Abstract

Basilar fenestration aneurysms are rare, challenging intracranial vascular lesions with atypical anatomy. The posterior circulation represents a difficult therapeutic dilemma because of the close proximity of crucial life-sustaining brainstem structures. The use of flow diverter technology has been very limited in posterior circulation vessels. We present the case of a 49-year-old female patient, who was diagnosed with a symptomatic large vertebrobasilar junction aneurysm, which was initially thought to be a proximal basilar dilatation. The aneurysm was later verified to arise from the proximal end of a basilar fenestration, distended by the aneurysm fundus. The small-caliber fenestration limbs were the only connection to the distal basilar artery, but were stretched laterally and concealed by the aneurysm fundus. This complex lesion was successfully treated by flow diverter deployment through one of the fenestration limbs, followed by coiling of the aneurysm fundus, and sacrificing the contralateral vertebral artery. A 6-month follow-up angiogram showed remodeling of the basilar artery and complete occlusion of the aneurysm with good clinical outcome.
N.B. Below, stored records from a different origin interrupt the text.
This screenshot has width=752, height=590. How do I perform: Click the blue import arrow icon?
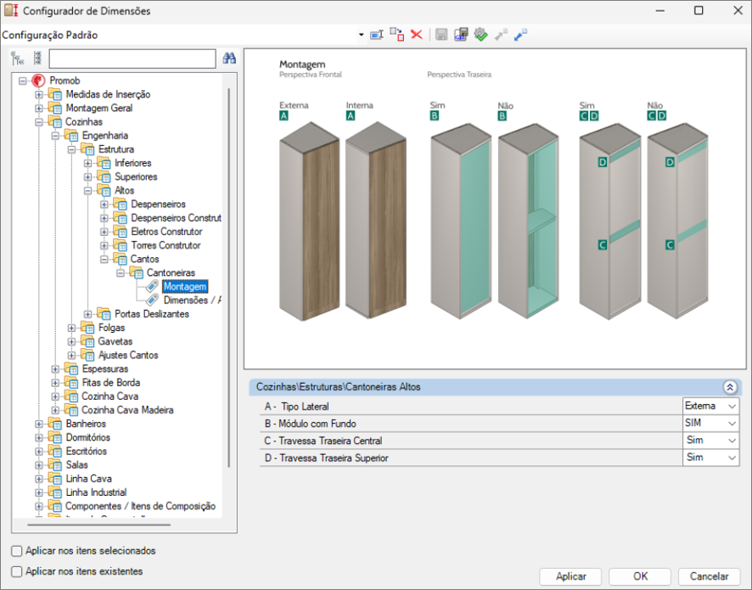520,35
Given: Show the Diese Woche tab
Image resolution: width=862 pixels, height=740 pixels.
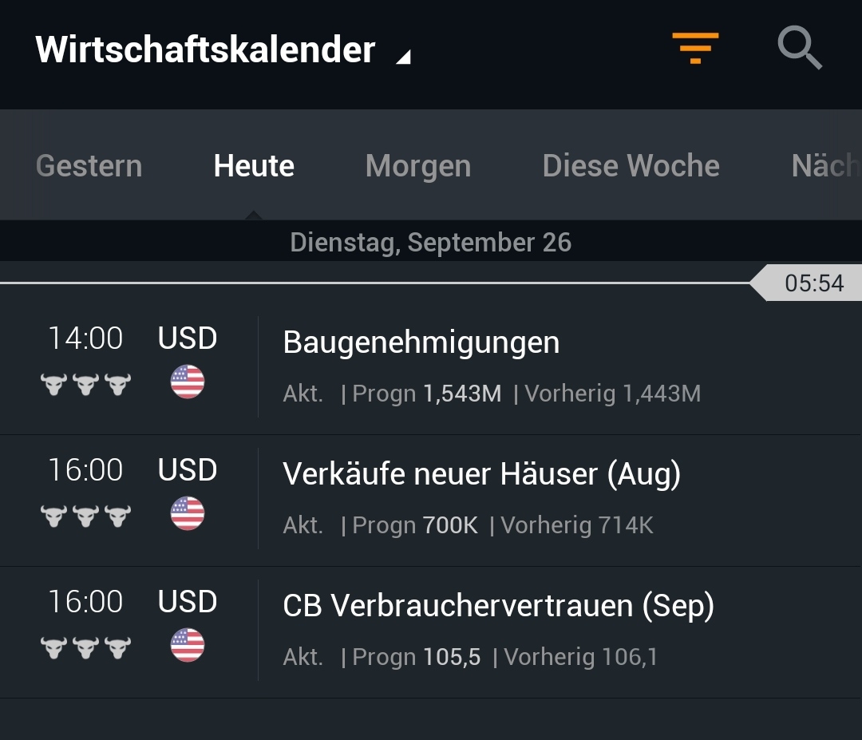Looking at the screenshot, I should [x=631, y=166].
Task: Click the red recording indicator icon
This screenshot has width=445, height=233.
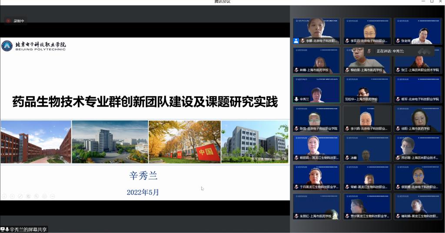Action: (8, 20)
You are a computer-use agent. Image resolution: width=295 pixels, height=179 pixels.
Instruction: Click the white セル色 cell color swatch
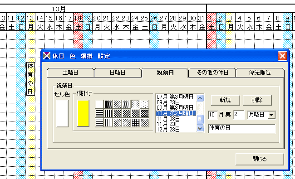pyautogui.click(x=62, y=114)
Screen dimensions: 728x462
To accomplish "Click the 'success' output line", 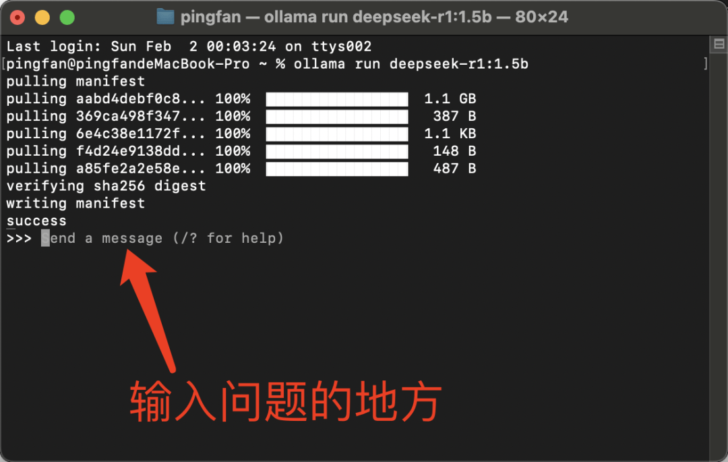I will 36,221.
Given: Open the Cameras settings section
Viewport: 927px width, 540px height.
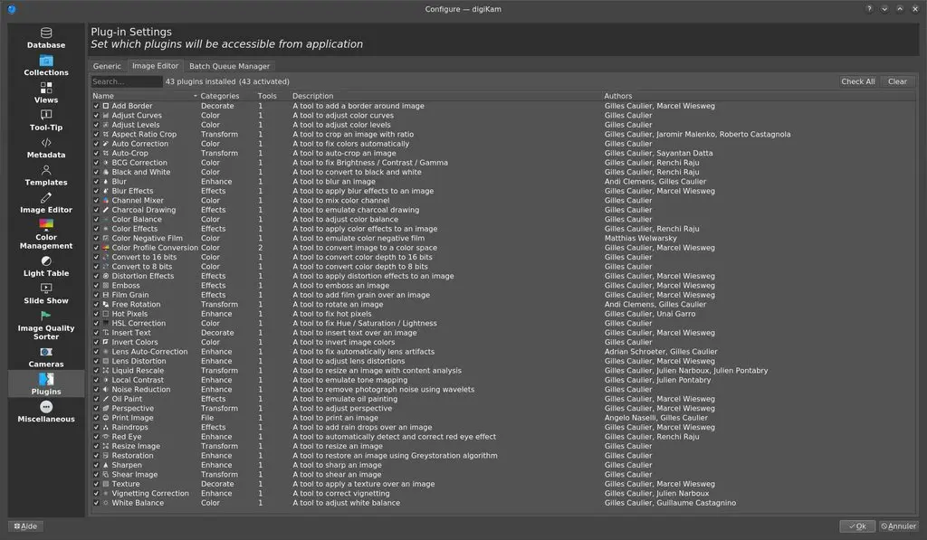Looking at the screenshot, I should tap(44, 358).
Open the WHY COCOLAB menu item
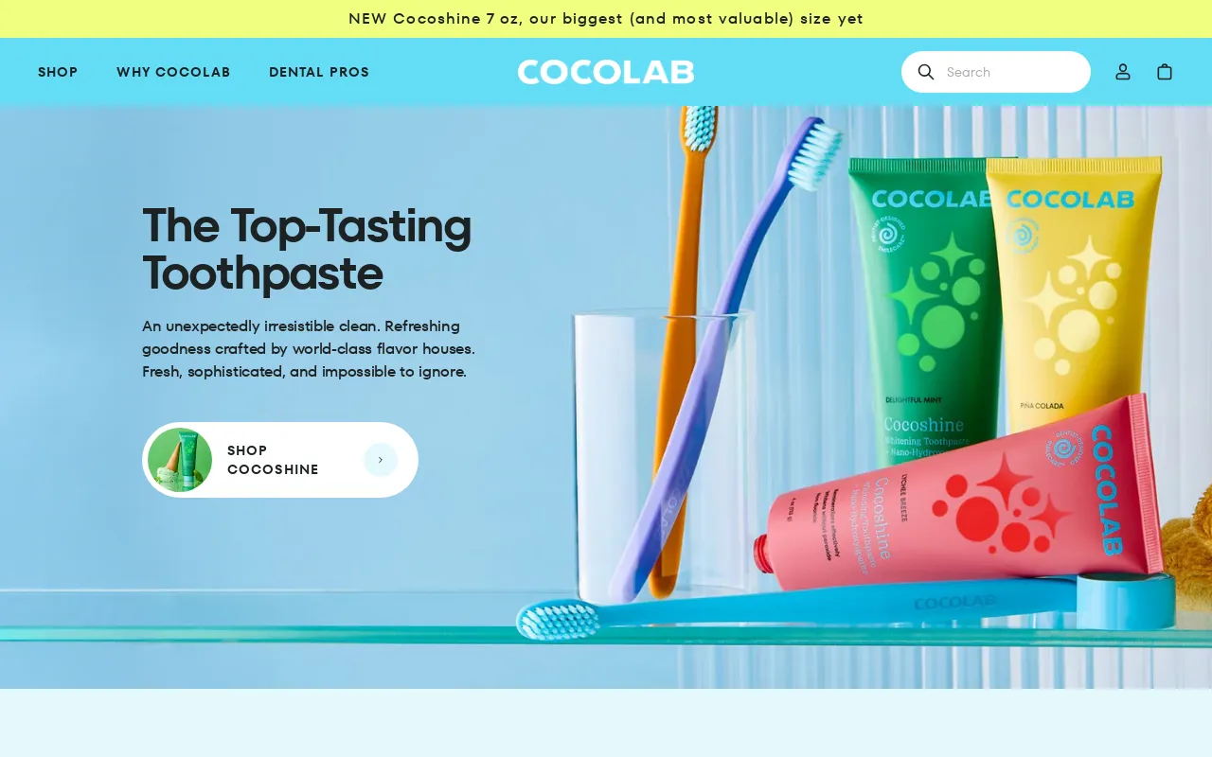Viewport: 1212px width, 757px height. (x=173, y=72)
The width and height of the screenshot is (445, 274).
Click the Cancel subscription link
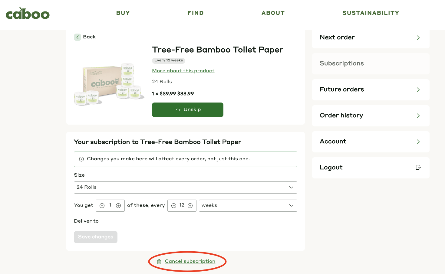(190, 261)
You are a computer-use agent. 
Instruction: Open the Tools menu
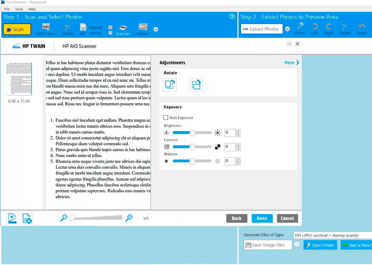pos(18,9)
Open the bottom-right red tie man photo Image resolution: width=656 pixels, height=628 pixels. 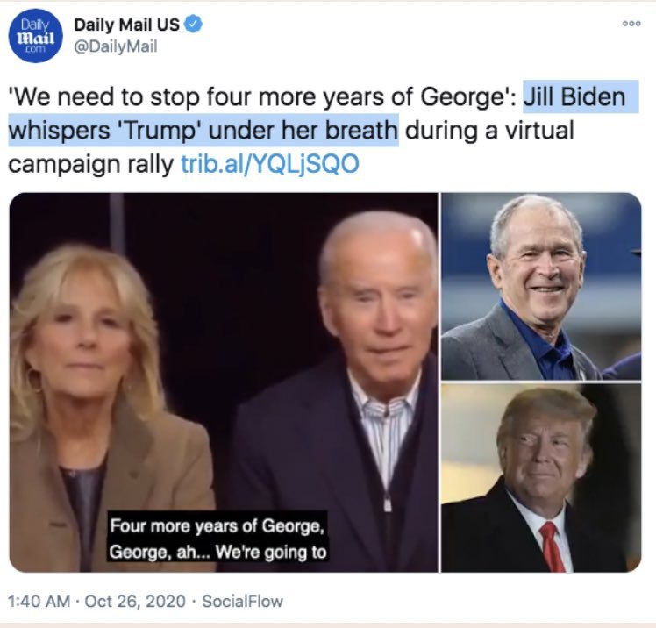point(541,478)
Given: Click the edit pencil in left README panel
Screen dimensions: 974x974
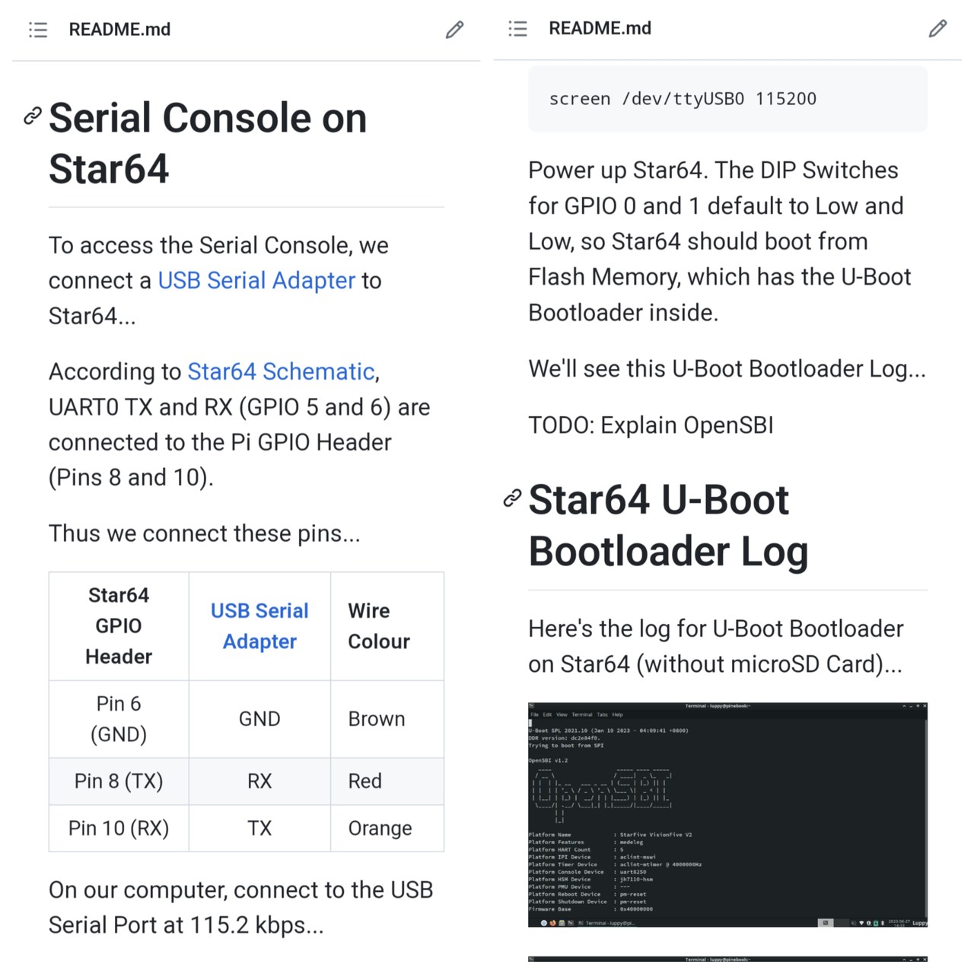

Careful diagnostic workup, multidisciplinary discussions, and the innovative use of versatile endovascular technology were crucial to achieve an optimal result in this case. This is the first report of a successful basilar artery reconstruction for the treatment of a large atypical vertebrobasilar junction fenestration aneurysm by deployment of a flow diverter device directly in a small, obscured fenestration limb.